What the exercise asks
Below are the records; give again exactly the lines from the one containing "This screenshot has height=418, width=667." through the one containing "the on-screen keyboard", leaving out pictures.

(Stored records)
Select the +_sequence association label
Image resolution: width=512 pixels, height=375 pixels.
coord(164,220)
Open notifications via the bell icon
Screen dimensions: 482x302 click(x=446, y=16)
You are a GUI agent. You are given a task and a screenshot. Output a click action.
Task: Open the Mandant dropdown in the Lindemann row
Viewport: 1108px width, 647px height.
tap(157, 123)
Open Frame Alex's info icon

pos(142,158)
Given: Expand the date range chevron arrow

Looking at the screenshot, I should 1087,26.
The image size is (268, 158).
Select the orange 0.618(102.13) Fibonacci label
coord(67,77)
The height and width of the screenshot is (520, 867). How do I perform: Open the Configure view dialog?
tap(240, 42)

...

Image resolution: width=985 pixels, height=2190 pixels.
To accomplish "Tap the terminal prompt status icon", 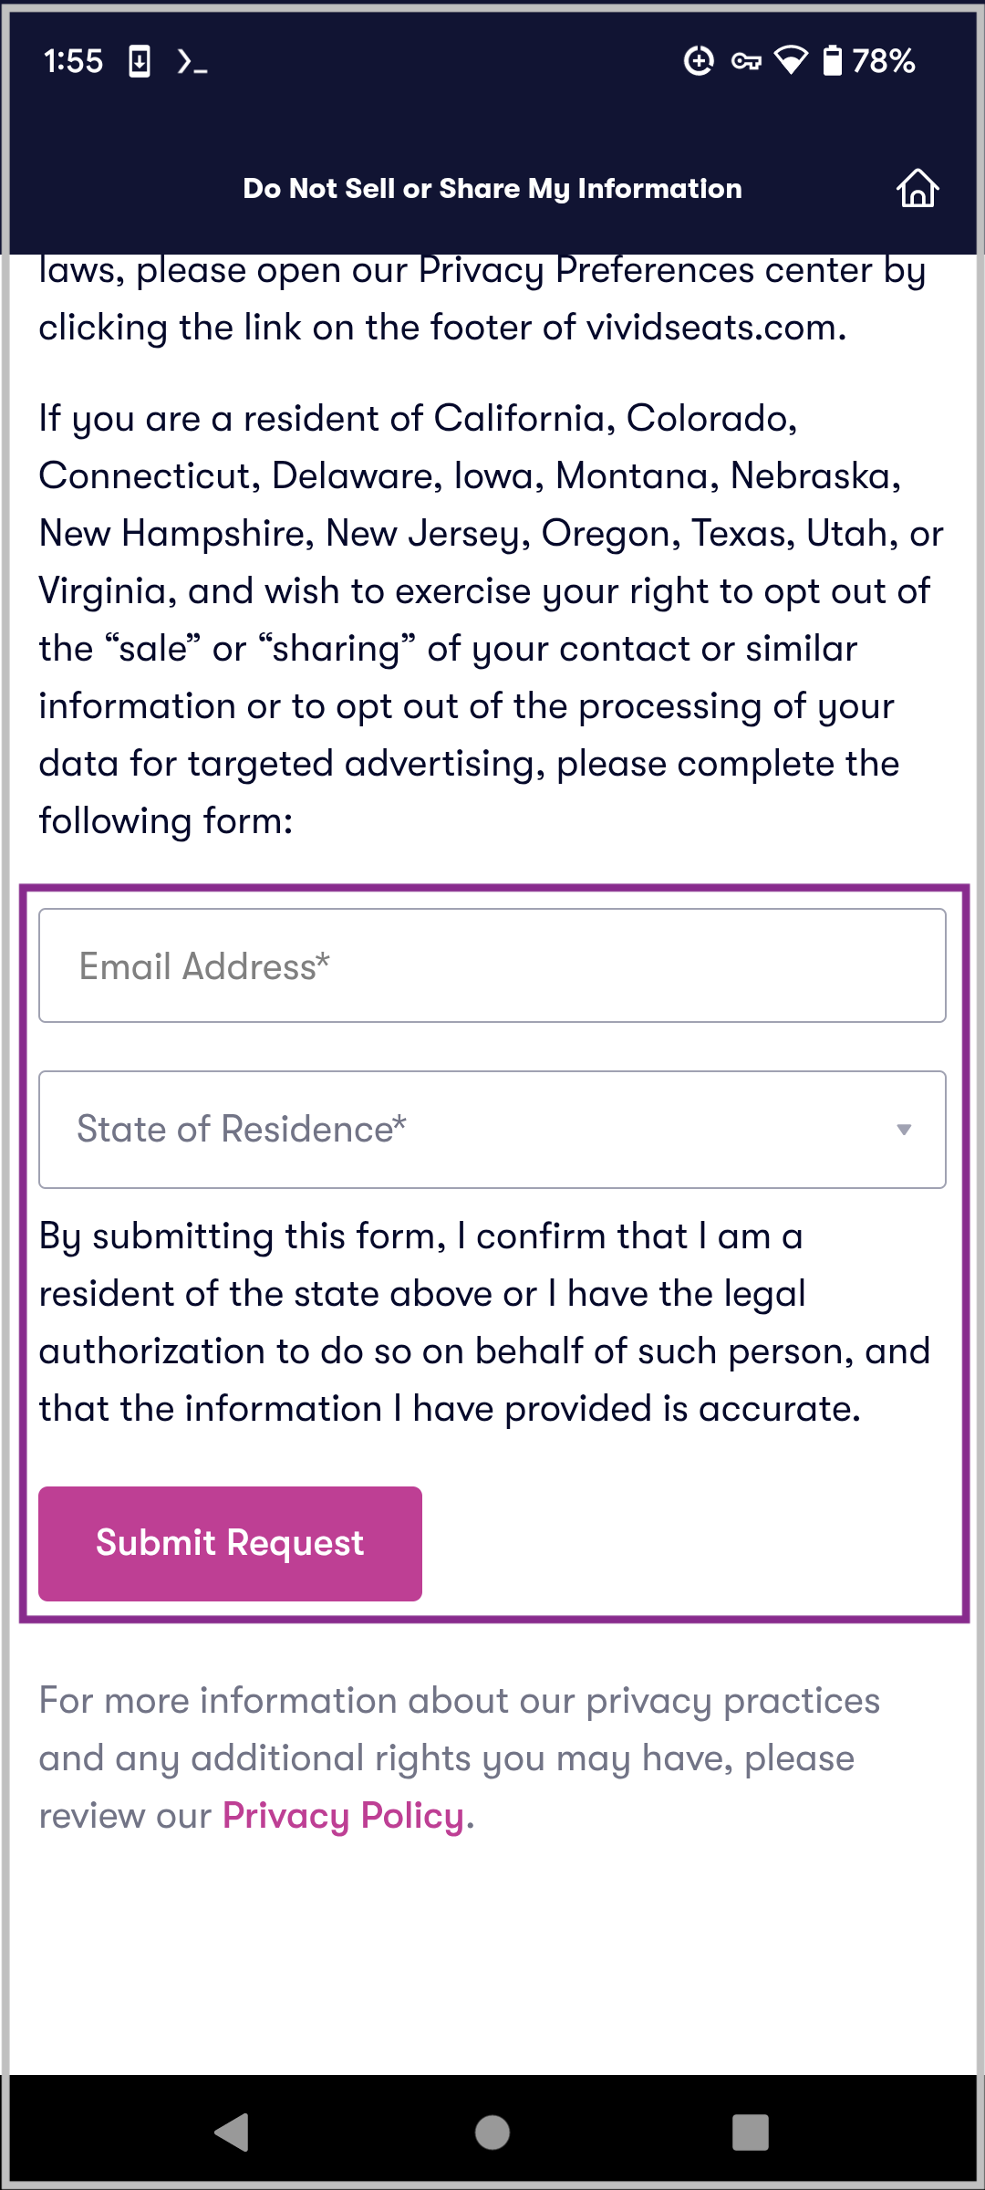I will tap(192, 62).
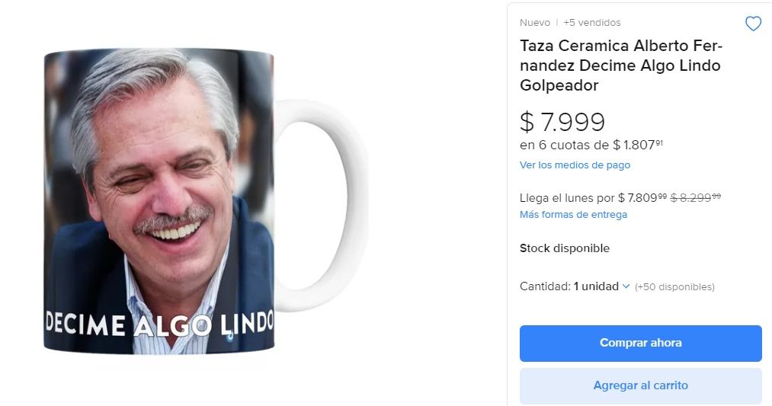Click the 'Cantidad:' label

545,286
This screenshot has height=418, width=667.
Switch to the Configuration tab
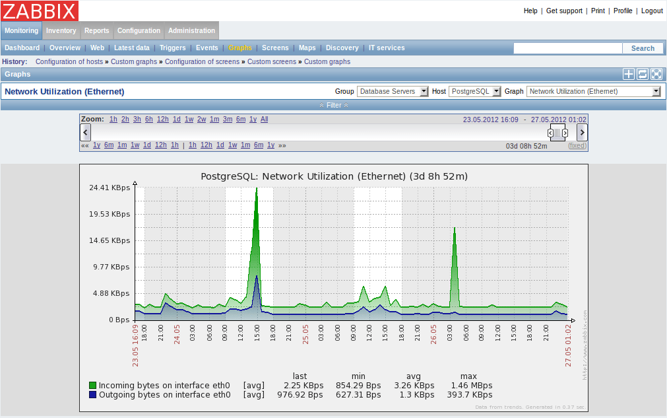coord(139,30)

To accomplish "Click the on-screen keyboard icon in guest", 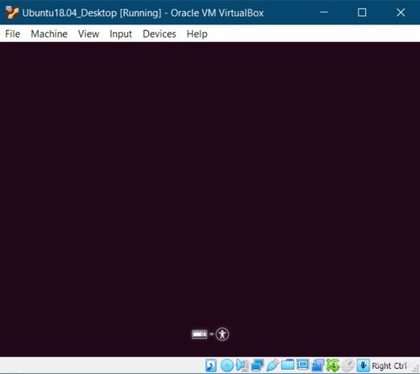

Output below
This screenshot has height=418, width=667.
Switch to the Configuration tab
coord(139,30)

To accomplish "Click the on-screen keyboard icon in guest", 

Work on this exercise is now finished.